**EXERCISE PASSAGE:**
┌────────

The presidential office also said that Moscow continued to shell civilian settlements along the front line in the eastern Kharkiv and Luhansk regions, where Kyiv has been pressing a counteroffensive. It added that “active hostilities” continued in the southern Kherson region, another key focus of the ongoing Ukrainian advance, with repeated Russian strikes on a series of villages recently retaken by Kyiv.

Russian officials, meanwhile, said their air defenses in the southern Belgorod region bordering Ukraine shot down “a minimum” of 16 Ukrainian missiles, Ria Novosti reported. The regional governor, Vyacheslav Gladkov, also wrote on Telegram that three members of the same family were wounded as a result of shelling.

Russian authorities in border regions have repeatedly accused Kyiv of firing at their territory, and claimed that civilians were being wounded in the attacks. Ukraine has not claimed responsibility for or commented on the alleged attacks.

Russia’s mobilization of army reservists has proved unpopular, with hundreds of thousands of men leaving the country to avoid the draft.

On Saturday two men from a former Soviet republic who were training at a Russian military firing range in Belgorod fired at volunteer soldiers during target practice, killing 11 and wounding 15 before being slain themselves. The Russian Defense Ministry, which reported the killings, called the incident a terrorist attack.

This week’s wide-ranging retaliatory attacks by Russia, which included the use of self-destructing explosive drones from Iran, killed dozens of people.

On Sunday, the French government confirmed it is pledging air defense missiles to protect Ukrainian cities against drone strikes and stepped-up training for Ukrainian soldiers as it seeks to puncture perceptions that France has lagged in supporting Ukraine.

Up to 2,000 Ukrainian soldiers will be embedded with military units in France, rotating through for several weeks of combat training, more specialized training in logistics and other needs, and training on equipment being supplied by France, the French defense minister, Sébastien Lecornu, said in an interview published Sunday in Le Parisien.

Russian President Vladimir Putin said Friday that Moscow didn’t see a need for additional widespread strikes but that his military would continue selective ones. He said that of 29 targets the Russian military planned to knock out in this week’s attacks, seven weren’t damaged and would be taken out gradually.

The Institute for the Study of War, a think tank based in Washington, interpreted Putin’s remarks as intended to counter criticism from pro-war Russian bloggers who “largely praised the resumption of strikes against Ukrainian cities, but warned that a short campaign would be ineffective.”

└────────

**WHAT THIS TASK INVOLVES:**
In the war report, how many Ukrainian soldiers will be embedded with military units in France?

Dataset excerpts:
┌────────

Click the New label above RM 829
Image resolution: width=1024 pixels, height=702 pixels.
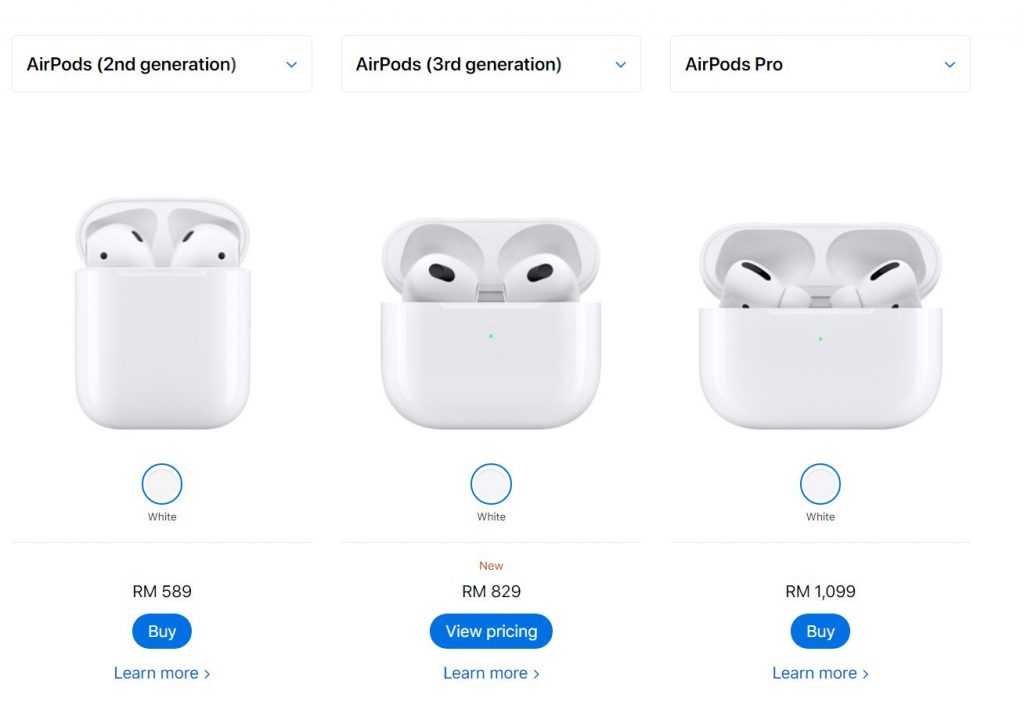[491, 566]
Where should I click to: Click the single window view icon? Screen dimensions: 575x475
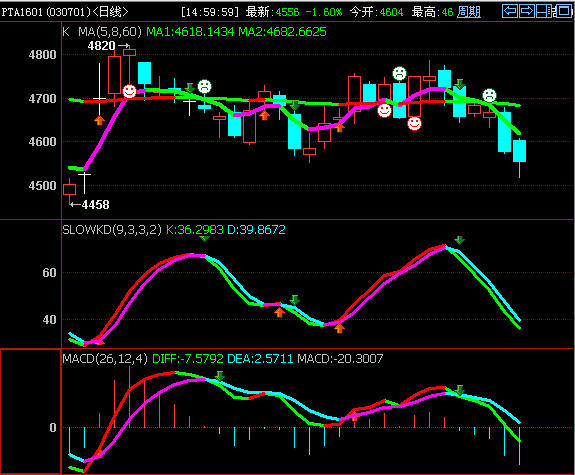564,11
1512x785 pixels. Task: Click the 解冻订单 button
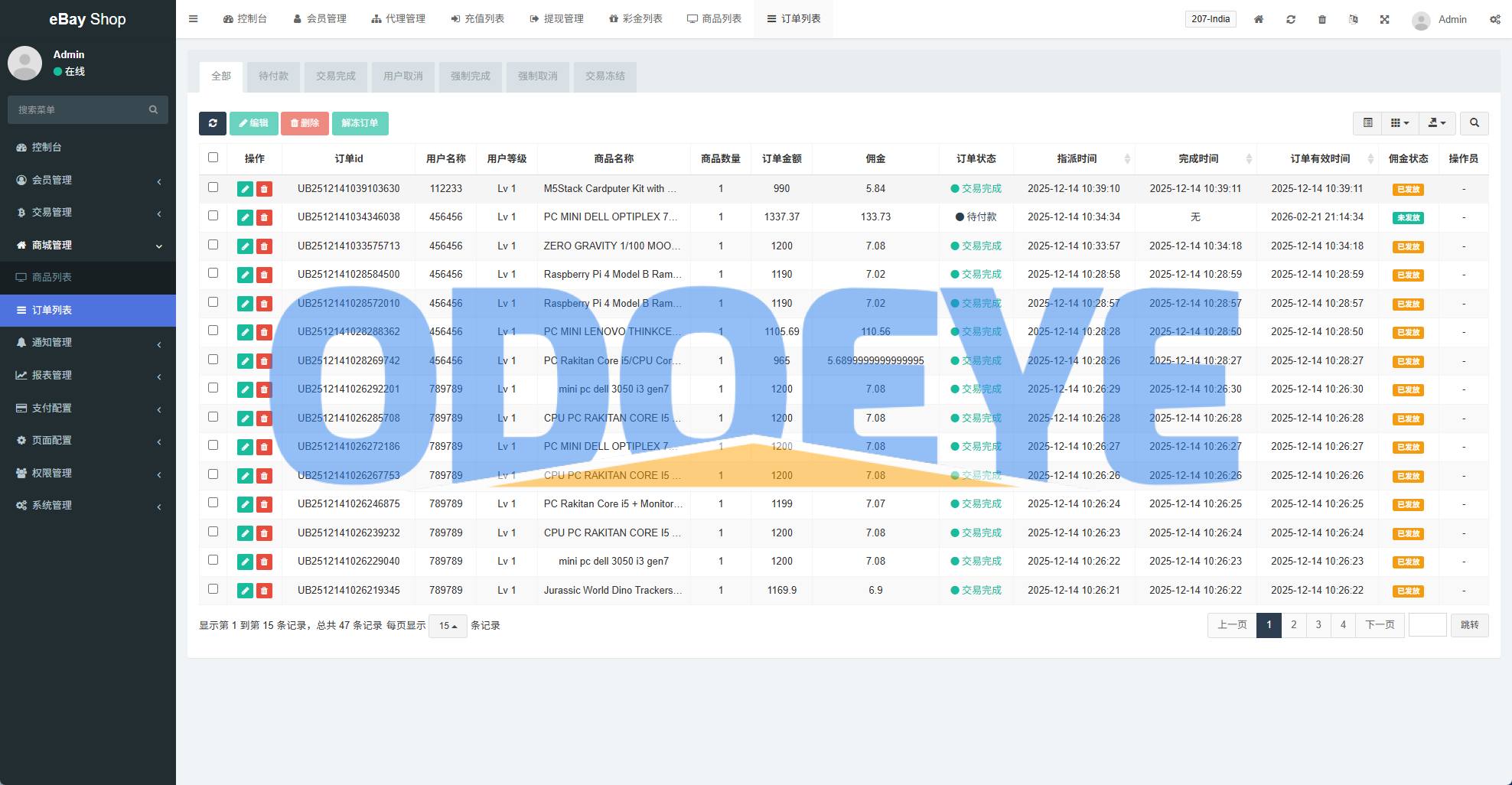point(360,123)
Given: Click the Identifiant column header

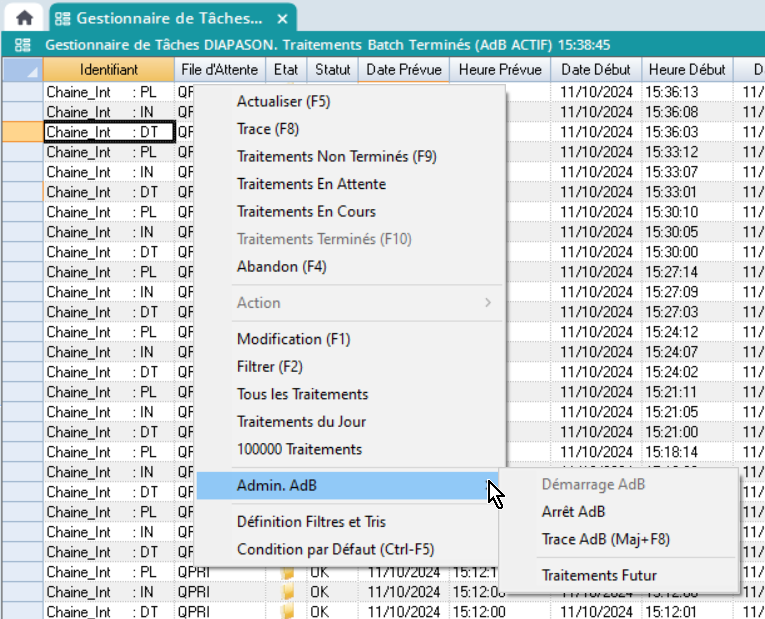Looking at the screenshot, I should (x=109, y=70).
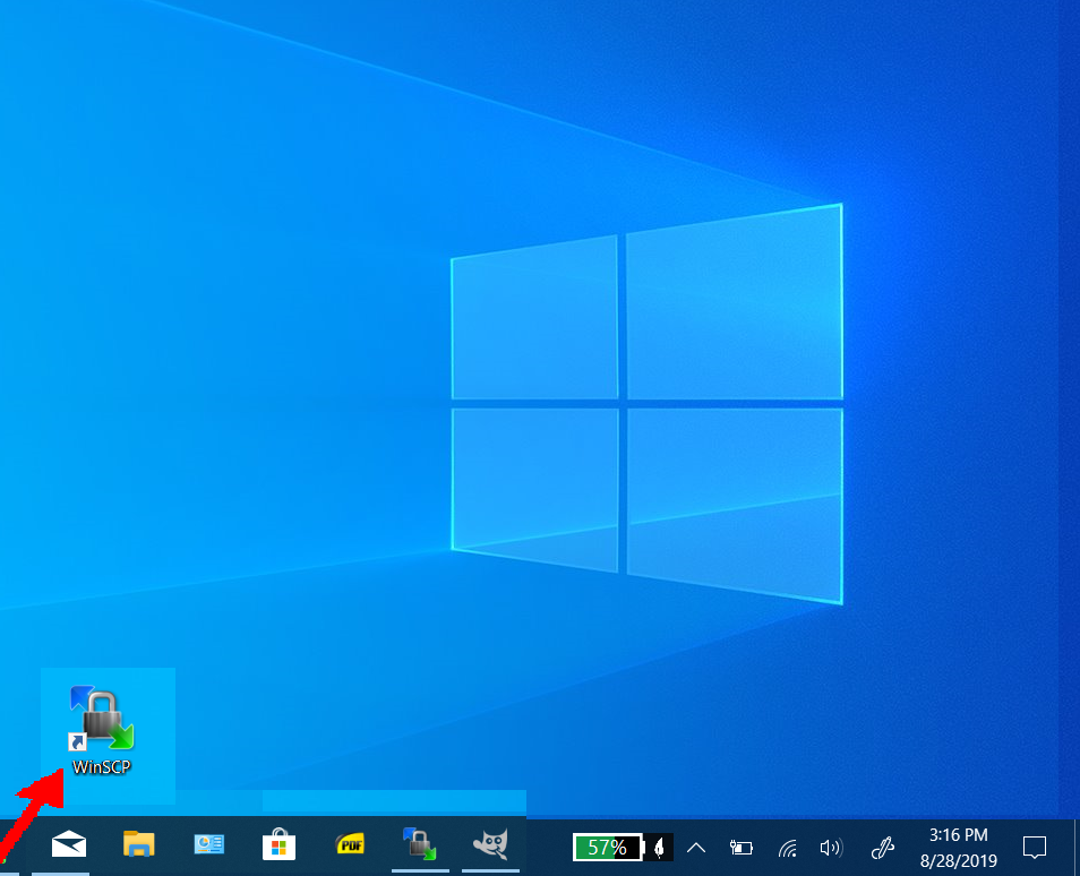Open the yellow PDF application icon
This screenshot has width=1080, height=876.
[349, 846]
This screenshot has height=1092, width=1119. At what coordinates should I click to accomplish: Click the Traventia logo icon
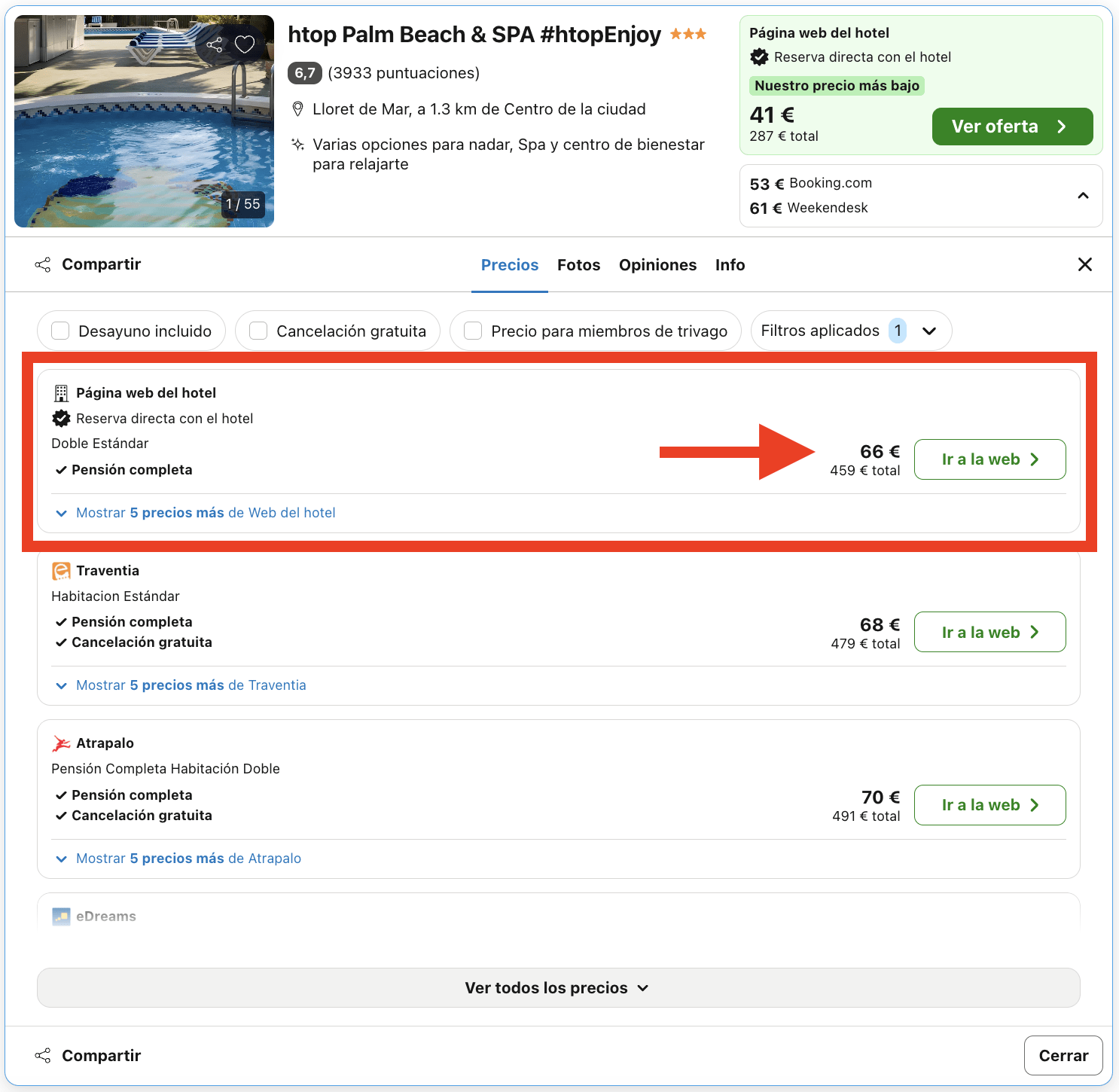tap(60, 570)
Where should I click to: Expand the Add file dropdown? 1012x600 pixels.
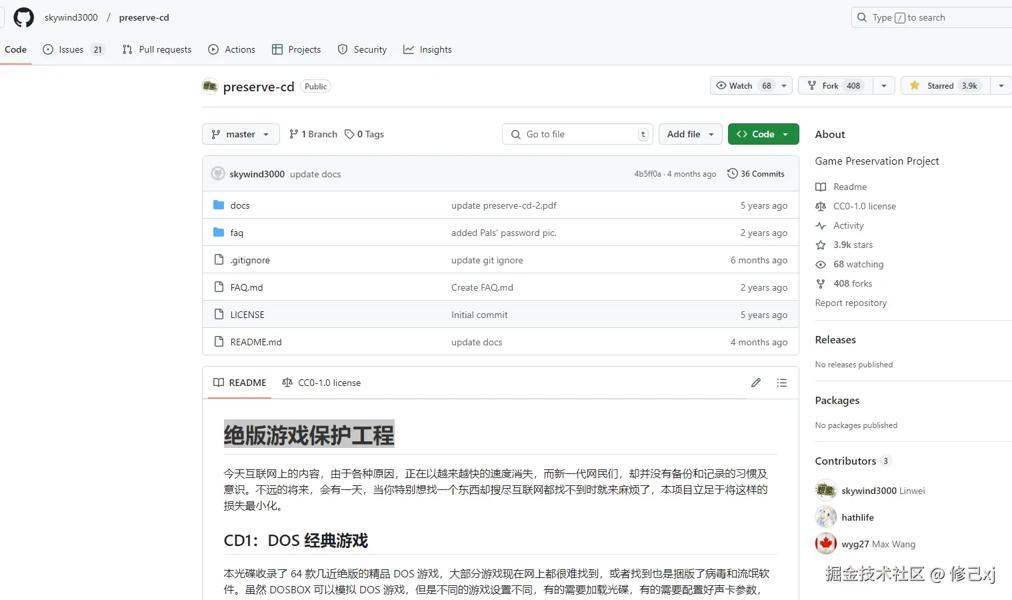pos(691,134)
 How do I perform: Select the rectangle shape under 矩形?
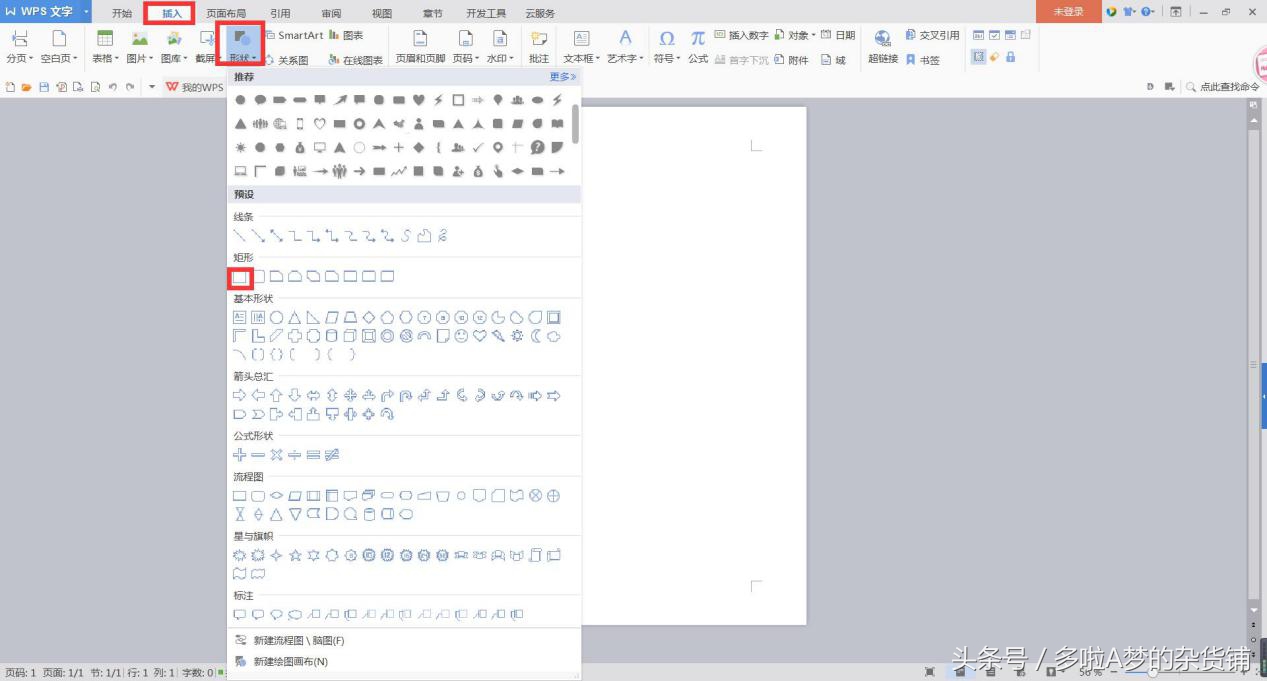click(240, 277)
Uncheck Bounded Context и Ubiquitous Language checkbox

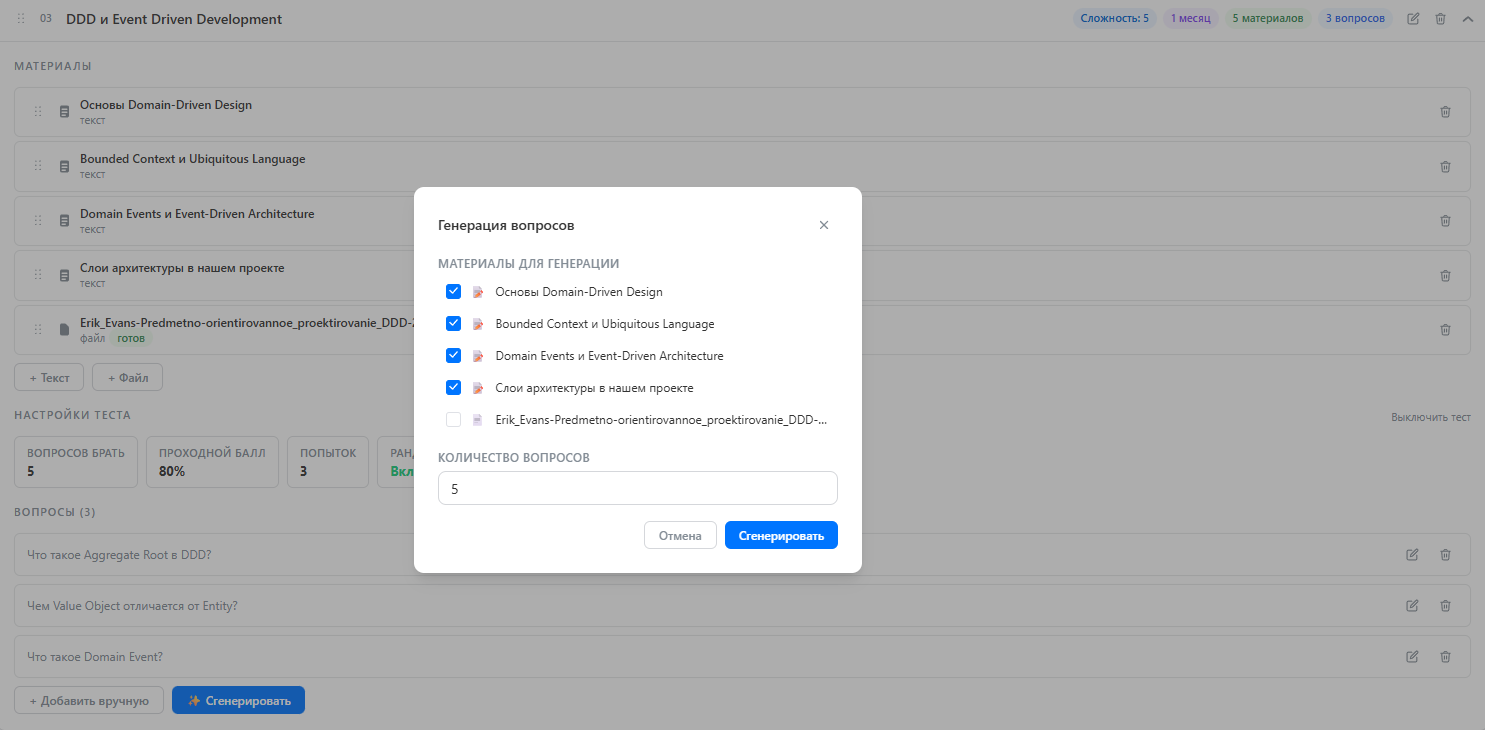[454, 324]
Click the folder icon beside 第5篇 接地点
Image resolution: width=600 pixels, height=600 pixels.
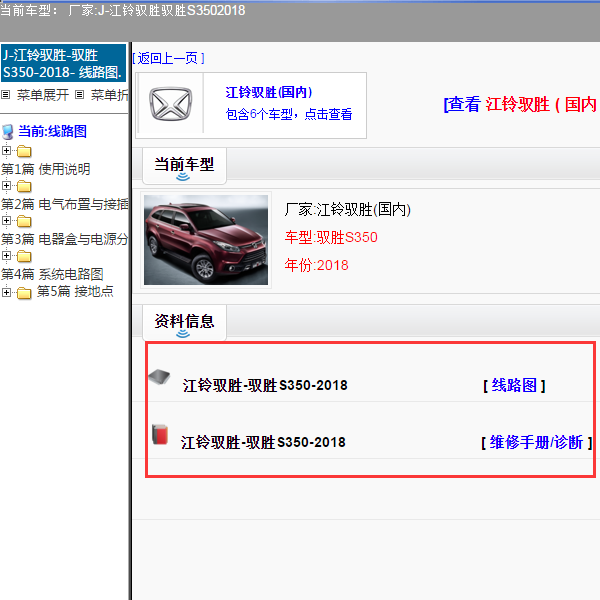[x=24, y=292]
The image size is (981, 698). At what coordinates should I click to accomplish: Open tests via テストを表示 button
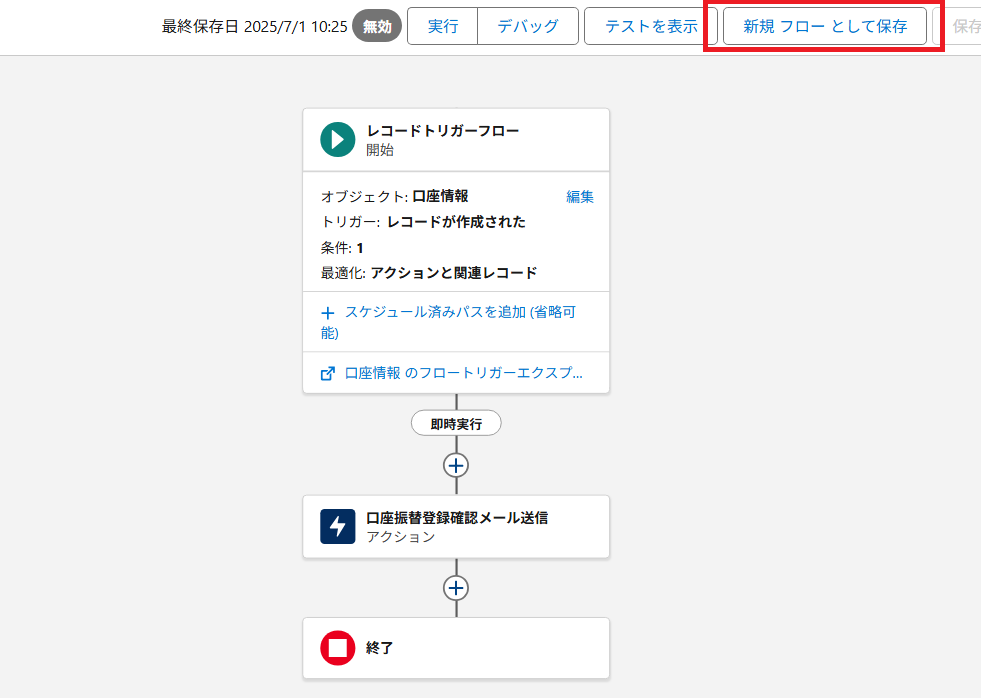tap(651, 27)
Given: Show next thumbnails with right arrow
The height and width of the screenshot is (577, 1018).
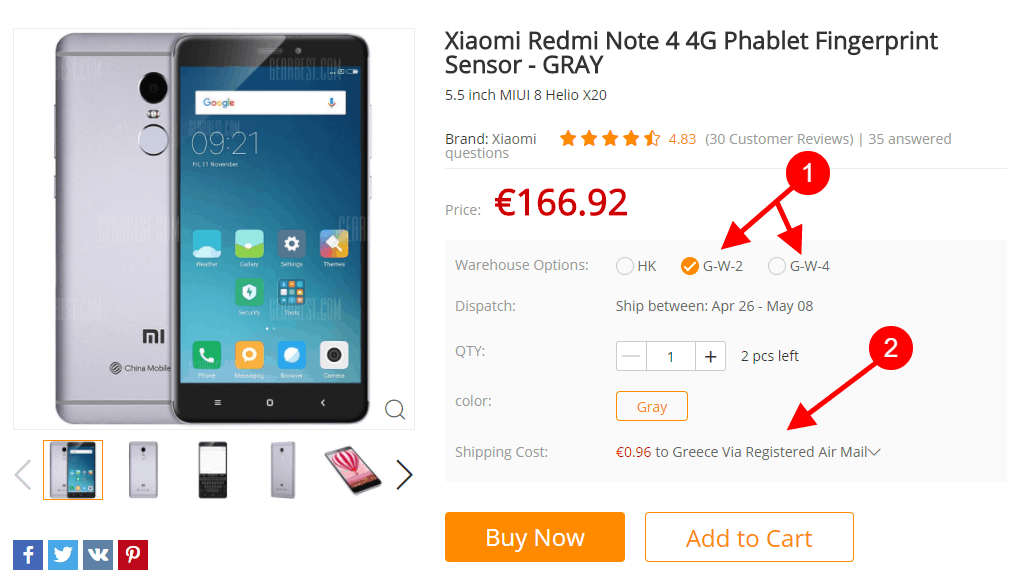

└────────

**EXPECTED OUTPUT:**
Up to 2,000